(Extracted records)
==============================
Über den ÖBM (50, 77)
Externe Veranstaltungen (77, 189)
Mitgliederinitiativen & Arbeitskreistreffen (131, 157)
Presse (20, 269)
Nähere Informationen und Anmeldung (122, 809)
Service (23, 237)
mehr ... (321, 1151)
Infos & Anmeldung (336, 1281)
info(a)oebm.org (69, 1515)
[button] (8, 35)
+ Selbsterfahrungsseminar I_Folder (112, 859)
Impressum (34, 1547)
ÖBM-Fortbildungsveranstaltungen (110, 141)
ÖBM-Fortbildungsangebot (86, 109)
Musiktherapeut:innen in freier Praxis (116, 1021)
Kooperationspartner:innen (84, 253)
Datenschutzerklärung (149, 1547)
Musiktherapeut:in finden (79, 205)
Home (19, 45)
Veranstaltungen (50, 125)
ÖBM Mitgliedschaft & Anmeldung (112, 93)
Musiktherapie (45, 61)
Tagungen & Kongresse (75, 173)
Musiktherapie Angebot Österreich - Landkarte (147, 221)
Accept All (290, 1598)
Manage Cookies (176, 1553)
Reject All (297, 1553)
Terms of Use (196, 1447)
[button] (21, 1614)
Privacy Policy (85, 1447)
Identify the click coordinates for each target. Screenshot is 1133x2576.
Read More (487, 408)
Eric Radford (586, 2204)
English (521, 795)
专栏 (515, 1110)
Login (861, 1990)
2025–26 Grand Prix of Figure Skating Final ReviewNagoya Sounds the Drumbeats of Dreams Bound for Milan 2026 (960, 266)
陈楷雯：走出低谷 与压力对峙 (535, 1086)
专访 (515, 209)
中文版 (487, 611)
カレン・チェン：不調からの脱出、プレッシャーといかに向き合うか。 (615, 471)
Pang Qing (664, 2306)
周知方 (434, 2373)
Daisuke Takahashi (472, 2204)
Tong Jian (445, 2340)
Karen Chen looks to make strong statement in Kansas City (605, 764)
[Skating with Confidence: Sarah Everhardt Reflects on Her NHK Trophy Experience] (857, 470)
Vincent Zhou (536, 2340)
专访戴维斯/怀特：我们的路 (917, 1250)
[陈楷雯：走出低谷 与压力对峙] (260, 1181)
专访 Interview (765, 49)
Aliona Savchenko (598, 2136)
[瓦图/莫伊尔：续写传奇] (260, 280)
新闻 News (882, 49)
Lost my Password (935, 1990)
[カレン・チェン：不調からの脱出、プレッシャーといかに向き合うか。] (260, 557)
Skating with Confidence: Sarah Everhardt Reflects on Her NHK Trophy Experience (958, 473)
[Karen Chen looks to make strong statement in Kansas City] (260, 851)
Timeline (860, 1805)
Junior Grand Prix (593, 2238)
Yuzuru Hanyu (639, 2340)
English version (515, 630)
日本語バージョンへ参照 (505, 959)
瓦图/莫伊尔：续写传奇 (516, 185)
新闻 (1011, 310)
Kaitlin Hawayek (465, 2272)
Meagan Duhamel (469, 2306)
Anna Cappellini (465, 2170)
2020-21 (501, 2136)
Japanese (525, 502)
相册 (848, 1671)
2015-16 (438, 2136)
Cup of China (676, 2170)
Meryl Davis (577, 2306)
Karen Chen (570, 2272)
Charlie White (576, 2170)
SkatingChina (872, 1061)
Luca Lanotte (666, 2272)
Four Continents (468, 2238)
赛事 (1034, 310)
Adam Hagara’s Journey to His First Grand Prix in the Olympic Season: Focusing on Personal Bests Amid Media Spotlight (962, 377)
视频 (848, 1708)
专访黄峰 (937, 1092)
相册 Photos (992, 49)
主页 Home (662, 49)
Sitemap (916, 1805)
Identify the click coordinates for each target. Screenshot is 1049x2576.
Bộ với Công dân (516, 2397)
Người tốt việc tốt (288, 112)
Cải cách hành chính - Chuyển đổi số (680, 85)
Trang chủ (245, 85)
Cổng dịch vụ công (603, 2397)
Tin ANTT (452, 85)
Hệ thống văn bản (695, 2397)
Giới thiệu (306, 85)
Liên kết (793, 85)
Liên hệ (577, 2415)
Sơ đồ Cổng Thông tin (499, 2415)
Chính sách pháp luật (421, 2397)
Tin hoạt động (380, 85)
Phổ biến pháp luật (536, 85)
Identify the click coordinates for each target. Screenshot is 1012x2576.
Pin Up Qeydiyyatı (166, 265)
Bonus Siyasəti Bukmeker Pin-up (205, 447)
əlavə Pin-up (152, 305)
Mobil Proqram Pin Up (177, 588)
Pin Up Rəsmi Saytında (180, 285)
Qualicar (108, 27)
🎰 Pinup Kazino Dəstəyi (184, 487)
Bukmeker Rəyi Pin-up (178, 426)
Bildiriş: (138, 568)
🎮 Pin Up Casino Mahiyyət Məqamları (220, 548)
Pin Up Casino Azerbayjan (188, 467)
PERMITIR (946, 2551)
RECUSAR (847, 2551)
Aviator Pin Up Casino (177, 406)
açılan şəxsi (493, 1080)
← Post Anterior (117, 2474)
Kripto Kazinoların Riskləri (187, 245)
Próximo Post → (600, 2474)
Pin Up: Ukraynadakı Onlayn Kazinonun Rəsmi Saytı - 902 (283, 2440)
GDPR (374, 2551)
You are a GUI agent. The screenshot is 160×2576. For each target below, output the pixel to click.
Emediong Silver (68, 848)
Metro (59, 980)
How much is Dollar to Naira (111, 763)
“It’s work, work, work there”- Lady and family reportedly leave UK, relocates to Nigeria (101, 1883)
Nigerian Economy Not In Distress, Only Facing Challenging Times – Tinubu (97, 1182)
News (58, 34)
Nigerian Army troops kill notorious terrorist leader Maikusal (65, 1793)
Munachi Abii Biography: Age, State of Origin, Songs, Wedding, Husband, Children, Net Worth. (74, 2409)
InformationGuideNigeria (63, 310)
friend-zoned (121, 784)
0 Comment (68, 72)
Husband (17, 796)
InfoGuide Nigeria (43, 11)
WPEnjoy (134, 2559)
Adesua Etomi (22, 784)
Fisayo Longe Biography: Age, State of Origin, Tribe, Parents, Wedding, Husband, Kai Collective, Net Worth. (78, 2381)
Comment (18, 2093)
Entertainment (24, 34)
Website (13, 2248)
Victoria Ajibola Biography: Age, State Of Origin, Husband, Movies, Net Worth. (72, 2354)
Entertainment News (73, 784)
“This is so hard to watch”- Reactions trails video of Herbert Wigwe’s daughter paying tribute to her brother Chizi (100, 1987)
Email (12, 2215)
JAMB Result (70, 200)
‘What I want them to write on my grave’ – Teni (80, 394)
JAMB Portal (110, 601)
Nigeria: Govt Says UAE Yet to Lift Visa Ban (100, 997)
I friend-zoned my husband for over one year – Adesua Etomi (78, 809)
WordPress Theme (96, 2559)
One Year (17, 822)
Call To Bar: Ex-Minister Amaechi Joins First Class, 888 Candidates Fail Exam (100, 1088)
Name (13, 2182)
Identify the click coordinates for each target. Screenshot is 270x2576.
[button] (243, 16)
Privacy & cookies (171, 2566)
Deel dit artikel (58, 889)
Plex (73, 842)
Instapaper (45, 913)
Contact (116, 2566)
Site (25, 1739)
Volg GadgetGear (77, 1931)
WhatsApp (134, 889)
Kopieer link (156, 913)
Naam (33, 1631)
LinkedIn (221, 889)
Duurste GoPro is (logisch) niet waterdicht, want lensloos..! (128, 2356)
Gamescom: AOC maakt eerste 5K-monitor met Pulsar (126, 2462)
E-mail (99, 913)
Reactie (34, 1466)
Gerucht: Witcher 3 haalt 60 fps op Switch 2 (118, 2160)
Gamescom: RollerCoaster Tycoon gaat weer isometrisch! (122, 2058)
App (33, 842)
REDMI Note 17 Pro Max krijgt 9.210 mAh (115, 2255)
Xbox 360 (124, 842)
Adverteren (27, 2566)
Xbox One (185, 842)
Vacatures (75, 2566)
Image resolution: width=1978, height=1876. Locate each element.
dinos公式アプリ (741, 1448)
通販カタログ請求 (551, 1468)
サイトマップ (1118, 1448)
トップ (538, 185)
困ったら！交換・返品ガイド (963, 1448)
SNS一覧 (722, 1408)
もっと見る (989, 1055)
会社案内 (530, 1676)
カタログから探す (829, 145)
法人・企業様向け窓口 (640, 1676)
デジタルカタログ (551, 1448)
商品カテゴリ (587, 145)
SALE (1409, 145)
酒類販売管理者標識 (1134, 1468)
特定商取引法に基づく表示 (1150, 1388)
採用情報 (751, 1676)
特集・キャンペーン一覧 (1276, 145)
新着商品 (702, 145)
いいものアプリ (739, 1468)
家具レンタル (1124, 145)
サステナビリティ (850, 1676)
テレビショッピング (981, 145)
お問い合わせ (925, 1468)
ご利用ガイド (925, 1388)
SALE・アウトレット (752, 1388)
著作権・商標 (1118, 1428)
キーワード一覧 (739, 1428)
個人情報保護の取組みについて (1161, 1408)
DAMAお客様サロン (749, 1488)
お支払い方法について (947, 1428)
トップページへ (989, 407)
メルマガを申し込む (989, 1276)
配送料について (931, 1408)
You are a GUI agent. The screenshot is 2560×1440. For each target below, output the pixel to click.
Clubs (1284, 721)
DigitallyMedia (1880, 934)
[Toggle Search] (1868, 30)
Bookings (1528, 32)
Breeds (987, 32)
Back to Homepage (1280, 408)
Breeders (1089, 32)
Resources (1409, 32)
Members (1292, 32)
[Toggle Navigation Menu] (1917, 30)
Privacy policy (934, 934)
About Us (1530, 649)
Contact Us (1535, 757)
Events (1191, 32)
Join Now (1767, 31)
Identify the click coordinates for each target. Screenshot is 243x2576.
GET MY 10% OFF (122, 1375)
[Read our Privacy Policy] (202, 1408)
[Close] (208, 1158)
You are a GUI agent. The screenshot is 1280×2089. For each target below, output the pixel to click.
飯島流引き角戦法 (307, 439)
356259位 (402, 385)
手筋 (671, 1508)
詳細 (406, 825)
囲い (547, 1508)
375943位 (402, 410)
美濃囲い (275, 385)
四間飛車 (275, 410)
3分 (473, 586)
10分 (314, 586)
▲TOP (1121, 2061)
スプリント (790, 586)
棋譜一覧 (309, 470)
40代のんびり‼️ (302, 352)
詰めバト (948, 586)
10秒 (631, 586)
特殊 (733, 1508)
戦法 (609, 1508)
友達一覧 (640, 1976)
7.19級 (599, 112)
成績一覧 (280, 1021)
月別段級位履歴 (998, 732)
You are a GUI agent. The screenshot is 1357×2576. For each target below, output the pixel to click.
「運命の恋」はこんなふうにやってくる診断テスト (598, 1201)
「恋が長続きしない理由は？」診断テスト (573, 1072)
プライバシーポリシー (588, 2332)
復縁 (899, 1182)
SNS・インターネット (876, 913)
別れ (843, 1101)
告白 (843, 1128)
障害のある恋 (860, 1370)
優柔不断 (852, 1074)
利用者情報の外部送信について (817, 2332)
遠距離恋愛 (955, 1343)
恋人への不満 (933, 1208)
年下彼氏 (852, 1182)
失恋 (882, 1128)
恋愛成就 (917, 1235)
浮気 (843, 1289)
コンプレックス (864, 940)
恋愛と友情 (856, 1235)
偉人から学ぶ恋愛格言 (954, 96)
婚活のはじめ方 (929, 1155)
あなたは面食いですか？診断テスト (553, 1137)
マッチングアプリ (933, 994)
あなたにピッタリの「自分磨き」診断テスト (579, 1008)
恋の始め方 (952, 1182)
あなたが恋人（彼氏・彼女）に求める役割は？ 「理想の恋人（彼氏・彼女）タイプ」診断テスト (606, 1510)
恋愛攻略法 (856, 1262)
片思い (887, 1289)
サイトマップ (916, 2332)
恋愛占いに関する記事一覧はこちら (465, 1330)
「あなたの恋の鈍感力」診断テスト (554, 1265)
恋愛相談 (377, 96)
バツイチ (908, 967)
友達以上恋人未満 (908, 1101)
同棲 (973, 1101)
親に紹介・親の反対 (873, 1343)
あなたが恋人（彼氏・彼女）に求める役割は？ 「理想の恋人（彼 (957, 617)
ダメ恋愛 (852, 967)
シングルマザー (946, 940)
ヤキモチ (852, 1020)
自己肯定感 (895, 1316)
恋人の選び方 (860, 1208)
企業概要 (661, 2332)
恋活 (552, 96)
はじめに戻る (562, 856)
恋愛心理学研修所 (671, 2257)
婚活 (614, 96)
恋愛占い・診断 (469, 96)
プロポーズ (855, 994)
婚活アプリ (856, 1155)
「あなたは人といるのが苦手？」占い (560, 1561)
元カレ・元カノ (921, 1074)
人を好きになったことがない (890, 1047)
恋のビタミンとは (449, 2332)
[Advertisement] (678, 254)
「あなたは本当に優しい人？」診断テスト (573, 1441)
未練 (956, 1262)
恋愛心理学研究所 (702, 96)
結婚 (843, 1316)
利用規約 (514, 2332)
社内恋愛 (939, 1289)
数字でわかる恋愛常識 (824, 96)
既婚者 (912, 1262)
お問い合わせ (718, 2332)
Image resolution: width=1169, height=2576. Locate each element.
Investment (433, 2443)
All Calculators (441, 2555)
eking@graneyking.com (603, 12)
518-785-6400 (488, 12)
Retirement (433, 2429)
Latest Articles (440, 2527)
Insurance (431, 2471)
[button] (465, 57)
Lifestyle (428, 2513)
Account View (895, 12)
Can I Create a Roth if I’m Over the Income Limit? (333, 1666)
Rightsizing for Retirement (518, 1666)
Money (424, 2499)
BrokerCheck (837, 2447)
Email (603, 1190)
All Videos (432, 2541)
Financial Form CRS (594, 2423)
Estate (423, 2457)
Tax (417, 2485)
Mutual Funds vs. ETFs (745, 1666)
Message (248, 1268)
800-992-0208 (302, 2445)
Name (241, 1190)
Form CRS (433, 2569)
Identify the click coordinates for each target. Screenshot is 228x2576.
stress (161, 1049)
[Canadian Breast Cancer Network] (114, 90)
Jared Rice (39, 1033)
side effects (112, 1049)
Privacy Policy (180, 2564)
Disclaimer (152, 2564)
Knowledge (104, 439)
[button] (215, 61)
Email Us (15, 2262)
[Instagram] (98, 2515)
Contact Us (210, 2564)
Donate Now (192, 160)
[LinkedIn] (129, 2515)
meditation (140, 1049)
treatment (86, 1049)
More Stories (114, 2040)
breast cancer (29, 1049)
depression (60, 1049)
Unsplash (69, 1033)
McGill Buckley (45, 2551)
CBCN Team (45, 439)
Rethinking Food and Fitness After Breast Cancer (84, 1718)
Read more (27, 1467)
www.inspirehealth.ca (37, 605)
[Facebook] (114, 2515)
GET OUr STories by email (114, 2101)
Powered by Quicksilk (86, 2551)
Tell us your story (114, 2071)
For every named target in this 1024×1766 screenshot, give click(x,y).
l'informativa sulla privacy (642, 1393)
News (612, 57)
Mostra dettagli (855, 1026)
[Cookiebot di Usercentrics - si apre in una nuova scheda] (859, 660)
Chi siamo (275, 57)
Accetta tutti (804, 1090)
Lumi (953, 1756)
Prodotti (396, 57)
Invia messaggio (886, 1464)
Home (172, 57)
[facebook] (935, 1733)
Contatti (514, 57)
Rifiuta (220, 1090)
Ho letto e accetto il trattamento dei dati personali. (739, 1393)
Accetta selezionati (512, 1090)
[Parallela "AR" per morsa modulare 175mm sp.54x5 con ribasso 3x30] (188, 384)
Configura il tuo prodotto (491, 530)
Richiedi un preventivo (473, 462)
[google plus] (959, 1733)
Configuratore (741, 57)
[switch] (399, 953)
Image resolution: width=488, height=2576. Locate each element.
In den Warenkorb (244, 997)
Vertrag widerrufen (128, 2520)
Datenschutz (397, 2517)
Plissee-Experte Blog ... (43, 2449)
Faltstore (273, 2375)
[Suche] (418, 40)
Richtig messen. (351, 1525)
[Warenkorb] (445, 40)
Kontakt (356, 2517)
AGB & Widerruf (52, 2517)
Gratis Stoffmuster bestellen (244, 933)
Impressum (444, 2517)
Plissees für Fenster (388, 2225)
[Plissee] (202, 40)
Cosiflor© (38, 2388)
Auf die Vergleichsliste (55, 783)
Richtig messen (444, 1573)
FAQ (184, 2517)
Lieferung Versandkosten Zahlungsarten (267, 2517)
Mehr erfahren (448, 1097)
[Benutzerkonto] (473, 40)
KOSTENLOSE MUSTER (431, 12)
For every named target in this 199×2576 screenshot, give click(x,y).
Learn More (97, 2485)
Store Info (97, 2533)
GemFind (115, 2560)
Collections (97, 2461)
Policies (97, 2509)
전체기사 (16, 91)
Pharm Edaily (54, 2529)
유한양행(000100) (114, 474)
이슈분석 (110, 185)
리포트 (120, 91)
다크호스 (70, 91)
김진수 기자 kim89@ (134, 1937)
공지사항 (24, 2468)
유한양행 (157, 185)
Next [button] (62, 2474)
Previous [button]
==============================
**Problem statement:** Lines to set down from above: the line with "518-785-6400 (488, 12)", the line with "Home (172, 57)", and every line between, each exactly as written.

**Result of the exercise:**
518-785-6400 (488, 12)
Retirement (433, 2429)
Latest Articles (440, 2527)
Insurance (431, 2471)
[button] (465, 57)
Lifestyle (428, 2513)
Account View (895, 12)
Can I Create a Roth if I’m Over the Income Limit? (333, 1666)
Rightsizing for Retirement (518, 1666)
Money (424, 2499)
BrokerCheck (837, 2447)
Email (603, 1190)
All Videos (432, 2541)
Financial Form CRS (594, 2423)
Estate (423, 2457)
Tax (417, 2485)
Mutual Funds vs. ETFs (745, 1666)
Message (248, 1268)
800-992-0208 (302, 2445)
Name (241, 1190)
Form CRS (433, 2569)
Identify the click coordinates for each target. Screenshot is 228x2576.
stress (161, 1049)
[Canadian Breast Cancer Network] (114, 90)
Jared Rice (39, 1033)
side effects (112, 1049)
Privacy Policy (180, 2564)
Disclaimer (152, 2564)
Knowledge (104, 439)
[button] (215, 61)
Email Us (15, 2262)
[Instagram] (98, 2515)
Contact Us (210, 2564)
Donate Now (192, 160)
[LinkedIn] (129, 2515)
meditation (140, 1049)
treatment (86, 1049)
More Stories (114, 2040)
breast cancer (29, 1049)
depression (60, 1049)
Unsplash (69, 1033)
McGill Buckley (45, 2551)
CBCN Team (45, 439)
Rethinking Food and Fitness After Breast Cancer (84, 1718)
Read more (27, 1467)
www.inspirehealth.ca (37, 605)
[Facebook] (114, 2515)
GET OUr STories by email (114, 2101)
Powered by Quicksilk (86, 2551)
Tell us your story (114, 2071)
For every named target in this 1024×1766 screenshot, give click(x,y).
l'informativa sulla privacy (642, 1393)
News (612, 57)
Mostra dettagli (855, 1026)
[Cookiebot di Usercentrics - si apre in una nuova scheda] (859, 660)
Chi siamo (275, 57)
Accetta tutti (804, 1090)
Lumi (953, 1756)
Prodotti (396, 57)
Invia messaggio (886, 1464)
Home (172, 57)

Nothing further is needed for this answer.